▼
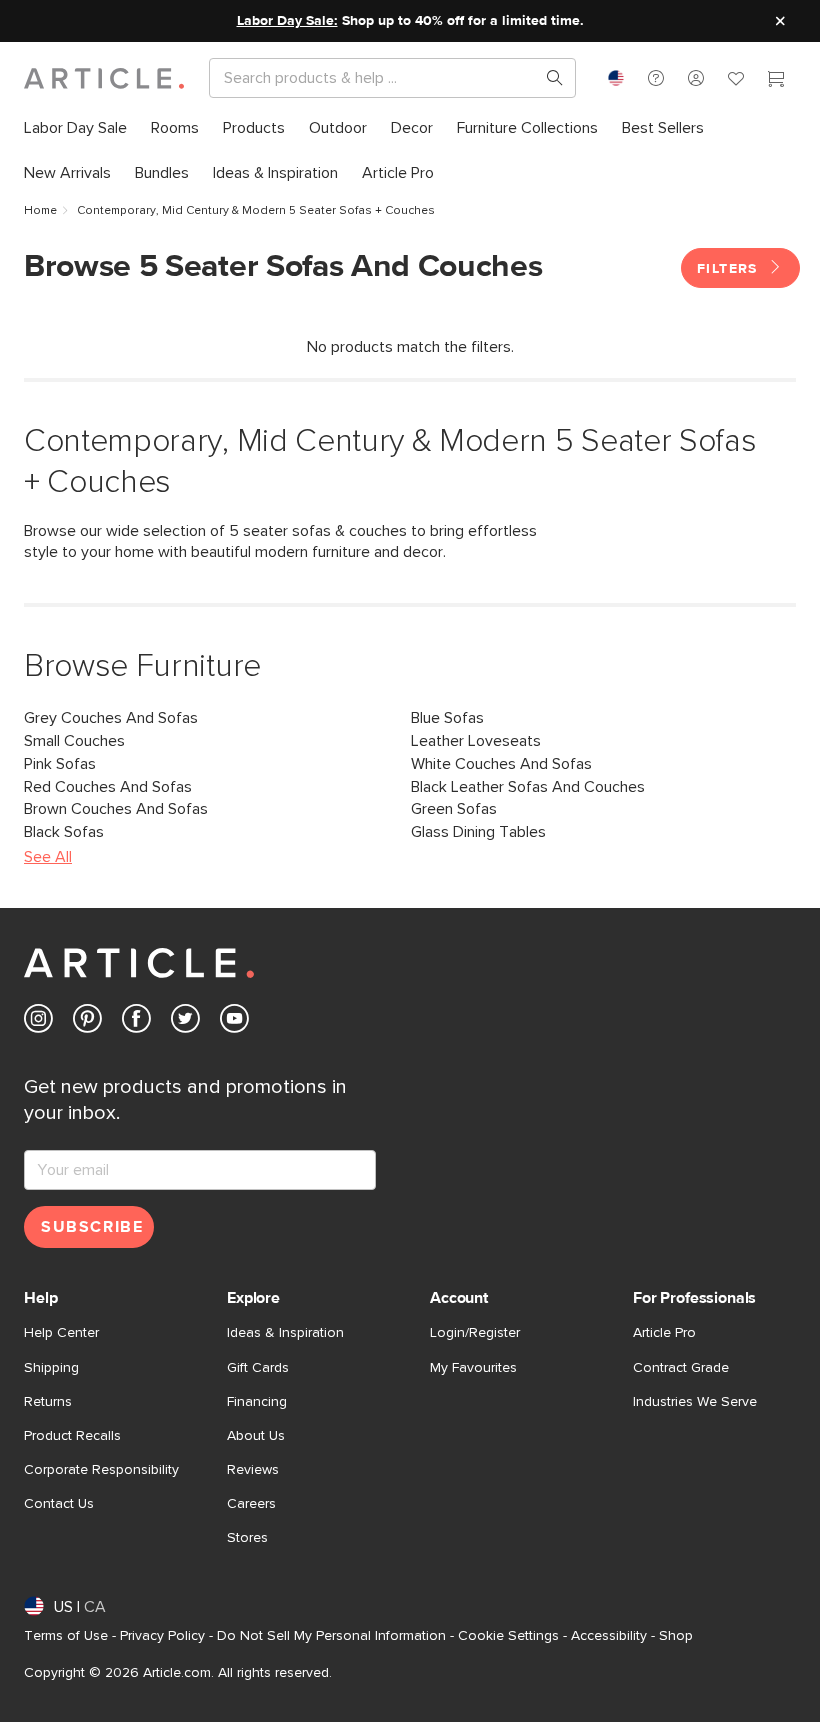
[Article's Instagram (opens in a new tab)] (38, 1022)
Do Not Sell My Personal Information (331, 1636)
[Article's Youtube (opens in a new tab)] (234, 1022)
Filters (730, 269)
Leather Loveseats (476, 741)
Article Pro (664, 1333)
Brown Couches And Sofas (116, 809)
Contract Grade (681, 1368)
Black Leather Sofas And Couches (528, 787)
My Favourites (473, 1368)
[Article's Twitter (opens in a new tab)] (185, 1022)
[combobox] (616, 78)
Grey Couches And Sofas (111, 718)
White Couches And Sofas (501, 764)
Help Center (61, 1333)
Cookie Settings (508, 1636)
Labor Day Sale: (287, 21)
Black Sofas (64, 832)
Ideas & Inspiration (285, 1333)
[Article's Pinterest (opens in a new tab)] (87, 1022)
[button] (656, 78)
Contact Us (59, 1504)
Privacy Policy (162, 1636)
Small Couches (74, 741)
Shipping (51, 1368)
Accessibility (609, 1636)
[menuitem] (75, 128)
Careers (251, 1504)
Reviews (253, 1470)
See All (48, 857)
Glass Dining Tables (478, 832)
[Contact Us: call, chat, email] (656, 78)
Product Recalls (72, 1436)
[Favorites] (736, 81)
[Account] (696, 78)
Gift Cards (258, 1368)
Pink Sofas (60, 764)
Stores (247, 1538)
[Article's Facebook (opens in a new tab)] (136, 1022)
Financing (257, 1402)
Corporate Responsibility (101, 1470)
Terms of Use (66, 1636)
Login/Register (475, 1333)
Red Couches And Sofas (108, 787)
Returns (48, 1402)
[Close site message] (780, 21)
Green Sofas (454, 809)
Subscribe (92, 1227)
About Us (256, 1436)
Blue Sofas (447, 718)
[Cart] (776, 81)
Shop (676, 1636)
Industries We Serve (695, 1402)
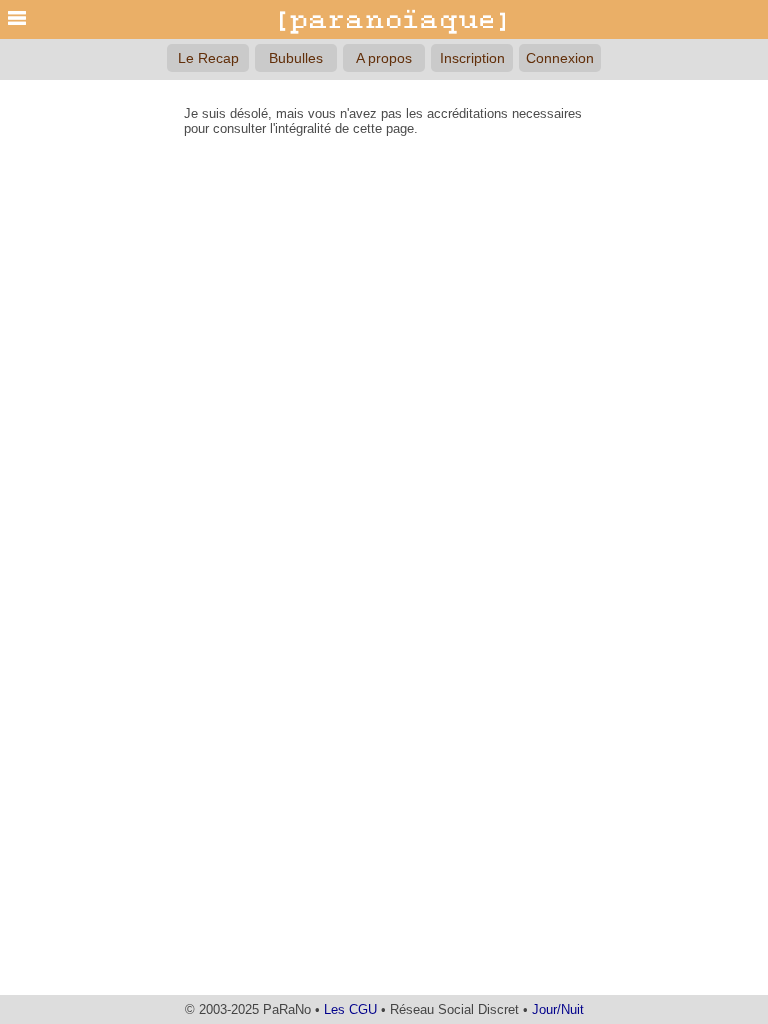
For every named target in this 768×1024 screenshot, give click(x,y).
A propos (384, 58)
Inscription (472, 58)
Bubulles (296, 58)
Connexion (560, 58)
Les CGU (350, 1009)
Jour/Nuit (558, 1009)
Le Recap (208, 58)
▲
Leave the pictures out and output the rest of the data word for word.

[Article's Instagram (opens in a new tab)] (38, 1022)
Do Not Sell My Personal Information (331, 1636)
[Article's Youtube (opens in a new tab)] (234, 1022)
Filters (730, 269)
Leather Loveseats (476, 741)
Article Pro (664, 1333)
Brown Couches And Sofas (116, 809)
Contract Grade (681, 1368)
Black Leather Sofas And Couches (528, 787)
My Favourites (473, 1368)
[Article's Twitter (opens in a new tab)] (185, 1022)
[combobox] (616, 78)
Grey Couches And Sofas (111, 718)
White Couches And Sofas (501, 764)
Help Center (61, 1333)
Cookie Settings (508, 1636)
Labor Day Sale: (287, 21)
Black Sofas (64, 832)
Ideas & Inspiration (285, 1333)
[Article's Pinterest (opens in a new tab)] (87, 1022)
[button] (656, 78)
Contact Us (59, 1504)
Privacy Policy (162, 1636)
Small Couches (74, 741)
Shipping (51, 1368)
Accessibility (609, 1636)
[menuitem] (75, 128)
Careers (251, 1504)
Reviews (253, 1470)
See All (48, 857)
Glass Dining Tables (478, 832)
[Contact Us: call, chat, email] (656, 78)
Product Recalls (72, 1436)
[Favorites] (736, 81)
[Account] (696, 78)
Gift Cards (258, 1368)
Pink Sofas (60, 764)
Stores (247, 1538)
[Article's Facebook (opens in a new tab)] (136, 1022)
Financing (257, 1402)
Corporate Responsibility (101, 1470)
Terms of Use (66, 1636)
Login/Register (475, 1333)
Red Couches And Sofas (108, 787)
Returns (48, 1402)
[Close site message] (780, 21)
Green Sofas (454, 809)
Subscribe (92, 1227)
About Us (256, 1436)
Blue Sofas (447, 718)
[Cart] (776, 81)
Shop (676, 1636)
Industries We Serve (695, 1402)
For every named target in this 768×1024 screenshot, give click(x,y).
A propos (384, 58)
Inscription (472, 58)
Bubulles (296, 58)
Connexion (560, 58)
Les CGU (350, 1009)
Jour/Nuit (558, 1009)
Le Recap (208, 58)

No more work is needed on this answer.